己の呼吸音がうるさくて、嬉しいのか悔しいのかも判断できない。
「スピードだけが勝負の決め手ではない。馬の体力に、リズム、地形も考慮して戦略を立てる」
レオノールの心中を知ってか、馬の歩法を常歩まで落として、クラウディオは振り返る。
レオノールの馬も、それに倣って足を緩める。
クラウディオは勝敗の決め手を解説してくれているらしい。
思考がまとまらず、どこかモヤモヤする。
だが、勝負を挑んだのはレオノールだ。
潔く負けを認めなければならない。
賞賛の言葉をかけようと顔を上げる。
と——
「俺の勝ちだな」
クラウディオは誇らしげに微笑んだかと思った。
だが実際には顔をくしゃりと歪めて無邪気に笑っていた。
目尻が少し下がり、頬が弛んで見える。
クラウディオの嬉しそうな顔が目に入った瞬間。
レオノールの全ての思考は吹き飛んだ。
(わらっ、た——?)
ズキューーン
本来聞こえるはずのない音が、鼓膜を震わせ、レオノールの胸を貫いた。
氷の彫像とも呼ばれたクラウディオが、歯を見せて笑っている。
まさかの敗北は、確かにレオノールに打撃を与えた。
しかし、それだけでない何かが、レオノールの頭のてっぺんから爪先までをしびれさせた。
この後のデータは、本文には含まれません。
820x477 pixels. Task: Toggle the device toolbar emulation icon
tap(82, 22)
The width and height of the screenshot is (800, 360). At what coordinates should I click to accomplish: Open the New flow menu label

クラウディオを初めて見た時には、何と美しく、完璧な美貌だろうと惚れ惚れした。
堂々たる振る舞いに、この人が欲しいと思ったあの日よりも遥かに淡い。
柔らかくて甘やかな感情にレオノールは絡め取られていた。
心臓よりもっと奥の、秘められた場所を羽毛で撫でられたように、しびれて動けない。
レオノールはこの日初めて、正真正銘の恋に落ちていた。
***
レオノールは、馬上で呆然としたまま固まっていた。
頬を撫でる風が止まって見えるほど、鼓動だけが大きく響いている。
(どうしよう……心臓が、痛い)
敗北のせいじゃない。
クラウディオが笑った――ただ、それだけで。
勝負は終わったのに、呼吸が落ち着かない。
馬から降りようとして、鐙を外す動作すらぎこちなくなっていた。
いつもなら軽やかに跳ね降りるのに、今は身体が鉛のように重い。
クラウディオは勝利の余韻に浸ることもなく、手綱を整えながら湖面を見ていた。
その背にはどこか、晴れやかさが宿っている。
勝った喜びだけではない。
彼の中で何かが報われたような、ほっとした息の色が混じっていた。
「クラウディオ様、馬……繋ぎましょうか」
(あれ……どうなっちゃったの、私。身体がいうことを聞かない)
できるだけ平静を装って声をかけ、背を向けた。